Vielleicht ist sie irgendwo zwischen After-Oster-Lockdown und der (oft enttäuschenden) Suche nach (oft schlechten) After-Partys im Park verloren gegangen. In den verschiedenen Bereichen des Lebens ist es oft ein schmaler Grat zwischen dem Willen und Nicht-Wollen. Man will etwas zurück, obwohl man nicht weiß, wie es zuvor war und andererseits nicht, weil man weiß, wie es zuvor war. Doch bevor die Verzweiflung Überhand gewinnen kann, steigen ganz neue Gedanken in mir auf; Gedanken an die Zukunft, Gegenwart und Vergangenheit. Sie alle haben etwas gemeinsam, denn sie sind von einem Gefühl erfüllt, das sich lange im Hintergrund aufzuhalten schien: Hoffnung. Hoffnung auf den Moment in einer Menschenmenge die Musik in den Ohren dröhnen zu spüren. Hoffnung beflügelt die Fantasie. Die Fantasie ermöglicht uns nicht nur die Vorstellung wieder tanzen zu können.
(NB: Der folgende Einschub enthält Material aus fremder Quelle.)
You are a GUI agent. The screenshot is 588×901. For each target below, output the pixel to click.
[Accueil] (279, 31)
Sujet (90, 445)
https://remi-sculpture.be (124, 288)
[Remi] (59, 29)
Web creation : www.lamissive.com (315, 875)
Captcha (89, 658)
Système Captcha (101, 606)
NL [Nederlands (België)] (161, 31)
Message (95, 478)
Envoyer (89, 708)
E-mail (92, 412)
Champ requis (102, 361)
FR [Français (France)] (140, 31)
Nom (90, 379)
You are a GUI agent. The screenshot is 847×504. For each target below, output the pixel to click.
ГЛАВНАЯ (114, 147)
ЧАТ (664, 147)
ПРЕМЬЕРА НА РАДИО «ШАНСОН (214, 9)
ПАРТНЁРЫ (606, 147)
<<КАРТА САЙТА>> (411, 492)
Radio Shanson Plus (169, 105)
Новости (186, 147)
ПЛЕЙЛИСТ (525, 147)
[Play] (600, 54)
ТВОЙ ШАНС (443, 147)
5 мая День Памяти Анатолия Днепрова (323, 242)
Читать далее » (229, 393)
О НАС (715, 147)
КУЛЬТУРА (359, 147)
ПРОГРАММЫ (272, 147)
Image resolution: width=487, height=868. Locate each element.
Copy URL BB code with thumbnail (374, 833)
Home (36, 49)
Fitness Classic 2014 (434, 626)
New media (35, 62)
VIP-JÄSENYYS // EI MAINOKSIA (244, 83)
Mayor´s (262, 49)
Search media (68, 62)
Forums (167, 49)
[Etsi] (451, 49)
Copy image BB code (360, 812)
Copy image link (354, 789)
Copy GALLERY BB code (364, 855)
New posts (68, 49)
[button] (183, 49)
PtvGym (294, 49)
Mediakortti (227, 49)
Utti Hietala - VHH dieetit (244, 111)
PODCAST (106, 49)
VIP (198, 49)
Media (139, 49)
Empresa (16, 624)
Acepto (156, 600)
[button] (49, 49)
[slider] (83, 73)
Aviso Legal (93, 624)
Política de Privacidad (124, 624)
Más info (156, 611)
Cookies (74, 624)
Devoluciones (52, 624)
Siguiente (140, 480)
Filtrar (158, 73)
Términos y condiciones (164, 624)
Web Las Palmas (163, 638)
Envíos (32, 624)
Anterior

Sie erweckt auch die Hoffnung auf ein besseres und gerechteres Leben. 

Kann Fantasie konkret werden?

Konkreter fantasieren funktioniert nicht – zumindest bei mir scheint die Fantasie an der Realität zu scheitern. Je näher man der Gegenwart kommt, desto mehr ist Fantasie keine Fantasie mehr, sondern ein konkreter Gedanke. Aber diese Gedanken können helfen, sich zu überlegen, wie man ein Stück der Dinge, die die Fantasie entworfen hat, in der Realität umsetzen kann. Man kann zum Beispiel auf die Problemstellungen, die einem*r wichtig sind gesellschaftlich aufmerksam machen, indem man auf Demos geht oder sie in seinem Alltag thematisieren. Die Klarheit, die diese Erkenntnis mit sich bringt, wird jedoch vom Zweifel, wie groß der Einfluss des Einzelnen ist, in Frage gestellt. Doch die Hoffnung auf die Wirksamkeit der kleinen Dinge bleibt. 

Hoffnung und Fantasie 

Auch in Momenten in denen man sie nie erwartet hätte, lassen sich Hoffnung und Fantasie entdecken. Corona hat viele Erwartungen enttäuscht. Als der Studienbeginn Gegenwart war, war er farblos im Vergleich zu dem, wie es sich die Fantasie ausgemalt hatte. Rückblickend gesehen wurden viele vor neue Herausforderungen gestellt. Wenn man mit neuen Herausforderungen konfrontiert ist, lernt man Dinge, wozu man ohne diese Situationen nie die Chance hätte. Im Rückblick wird auch die graue Vergangenheit von Momenten durchbrochen, deren fantastisches Potenzial man auch in die Zukunft mitnehmen sollte. Vielleicht muss man sie suchen, doch die Suche lohnt sich.